Reports of the AAAI 2009 Spring Symposia
Bao, Jie (Rensselaer Polytechnic Institute) | Bojars, Uldis (National University of Ireland) | Choudhury, Ranzeem (Dartmouth College) | Ding, Li (Rensselaer Polytechnic Institute) | Greaves, Mark (Vulcan Inc.) | Kapoor, Ashish (Microsoft Research) | Louchart, Sandy (Heriot-Watt University) | Mehta, Manish (Georgia Institute of Technology) | Nebel, Bernhard (Albert-Ludwigs University Freiburg) | Nirenburg, Sergei (University of Maryland Baltimore County) | Oates, Tim (University of Maryland Baltimore County) | Roberts, David L. (Georgia Institute of Technology) | Sanfilippo, Antonio (Pacific Northwest National Laboratory) | Stojanovic, Nenad (University of Karlsruhe) | Stubbs, Kristen (iRobot Corportion) | Thomaz, Andrea L. (Georgia Institute of Technology) | Tsui, Katherine (University of Massachusetts Lowell) | Woelfl, Stefan (Albert-Ludwigs University Freiburg)
The Association for the Advancement of Artificial Intelligence, in cooperation with Stanford University's Department of Computer Science, was pleased to present the 2009 Spring Symposium Series, held Monday through Wednesday, March 23–25, 2009 at Stanford University. The titles of the nine symposia were Agents that Learn from Human Teachers, Benchmarking of Qualitative Spatial and Temporal Reasoning Systems, Experimental Design for Real-World Systems, Human Behavior Modeling, Intelligent Event Processing, Intelligent Narrative Technologies II, Learning by Reading and Learning to Read, Social Semantic Web: Where Web 2.0 Meets Web 3.0, and Technosocial Predictive Analytics. The goal of the Agents that Learn from Human Teachers was to investigate how we can enable software and robotics agents to learn from real-time interaction with an everyday human partner. The aim of the Benchmarking of Qualitative Spatial and Temporal Reasoning Systems symposium was to initiate the development of a problem repository in the field of qualitative spatial and temporal reasoning and identify a graded set of challenges for future midterm and long-term research. The Experimental Design symposium discussed the challenges of evaluating AI systems. The Human Behavior Modeling symposium explored reasoning methods for understanding various aspects of human behavior, especially in the context of designing intelligent systems that interact with humans. The Intelligent Event Processing symposium discussed the need for more AI-based approaches in event processing and defined a kind of research agenda for the field, coined as intelligent complex event processing (iCEP).

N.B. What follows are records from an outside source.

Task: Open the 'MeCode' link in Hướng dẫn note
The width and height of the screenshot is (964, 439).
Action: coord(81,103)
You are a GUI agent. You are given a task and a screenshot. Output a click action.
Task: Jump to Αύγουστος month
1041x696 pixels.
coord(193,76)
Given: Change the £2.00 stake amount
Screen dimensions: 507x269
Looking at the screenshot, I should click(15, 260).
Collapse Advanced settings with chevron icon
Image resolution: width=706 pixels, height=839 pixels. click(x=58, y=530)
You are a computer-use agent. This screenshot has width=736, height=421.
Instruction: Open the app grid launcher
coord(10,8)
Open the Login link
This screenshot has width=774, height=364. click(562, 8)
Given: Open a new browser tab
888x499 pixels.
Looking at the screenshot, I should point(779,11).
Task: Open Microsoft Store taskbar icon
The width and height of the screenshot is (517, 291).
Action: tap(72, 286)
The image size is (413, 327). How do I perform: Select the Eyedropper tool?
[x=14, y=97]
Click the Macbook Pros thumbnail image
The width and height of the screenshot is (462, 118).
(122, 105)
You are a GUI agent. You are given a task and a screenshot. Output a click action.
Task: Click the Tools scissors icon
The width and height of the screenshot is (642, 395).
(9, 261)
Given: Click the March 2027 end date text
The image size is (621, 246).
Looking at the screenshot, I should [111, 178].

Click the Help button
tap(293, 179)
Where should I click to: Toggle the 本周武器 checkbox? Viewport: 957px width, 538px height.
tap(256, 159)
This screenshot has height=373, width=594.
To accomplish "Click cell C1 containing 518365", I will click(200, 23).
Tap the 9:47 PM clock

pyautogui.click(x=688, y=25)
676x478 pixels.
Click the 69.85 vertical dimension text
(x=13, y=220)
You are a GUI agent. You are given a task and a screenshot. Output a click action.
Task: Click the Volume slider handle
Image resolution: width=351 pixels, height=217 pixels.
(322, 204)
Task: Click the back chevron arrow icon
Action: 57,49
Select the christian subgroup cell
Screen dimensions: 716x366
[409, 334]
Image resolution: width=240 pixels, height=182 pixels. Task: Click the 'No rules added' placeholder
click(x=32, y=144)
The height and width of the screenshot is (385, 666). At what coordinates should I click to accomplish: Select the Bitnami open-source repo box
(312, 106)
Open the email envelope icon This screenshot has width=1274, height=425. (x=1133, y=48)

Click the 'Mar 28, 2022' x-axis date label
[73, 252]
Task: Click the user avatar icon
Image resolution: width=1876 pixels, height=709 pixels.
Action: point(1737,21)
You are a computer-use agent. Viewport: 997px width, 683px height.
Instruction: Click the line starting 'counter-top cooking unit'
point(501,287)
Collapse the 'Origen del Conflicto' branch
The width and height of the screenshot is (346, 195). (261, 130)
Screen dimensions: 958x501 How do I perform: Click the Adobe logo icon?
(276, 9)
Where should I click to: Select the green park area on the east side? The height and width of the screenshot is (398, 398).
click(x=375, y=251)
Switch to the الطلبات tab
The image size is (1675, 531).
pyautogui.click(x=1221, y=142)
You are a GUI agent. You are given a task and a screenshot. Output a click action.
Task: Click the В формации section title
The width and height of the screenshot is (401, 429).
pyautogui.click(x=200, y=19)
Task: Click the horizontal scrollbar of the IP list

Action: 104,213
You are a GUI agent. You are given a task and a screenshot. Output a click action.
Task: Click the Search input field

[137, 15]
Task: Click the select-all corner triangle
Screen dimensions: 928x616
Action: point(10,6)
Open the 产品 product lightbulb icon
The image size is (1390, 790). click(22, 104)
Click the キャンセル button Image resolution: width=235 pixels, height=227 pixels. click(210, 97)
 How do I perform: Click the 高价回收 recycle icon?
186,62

The Intelligent Narrative Technologies II AAAI symposium discussed innovations, progress, and novel techniques in the research domain. The Learning by Reading and Learning to Read symposium explored two aspects of making natural language texts semantically accessible to, and processable by, machines. The Social Semantic Web symposium focused on the real-world grand challenges in this area. Finally, the Technosocial Predictive Analytics symposium explored new methods for anticipatory analytical thinking that provide decision advantage through the integration of human and physical models.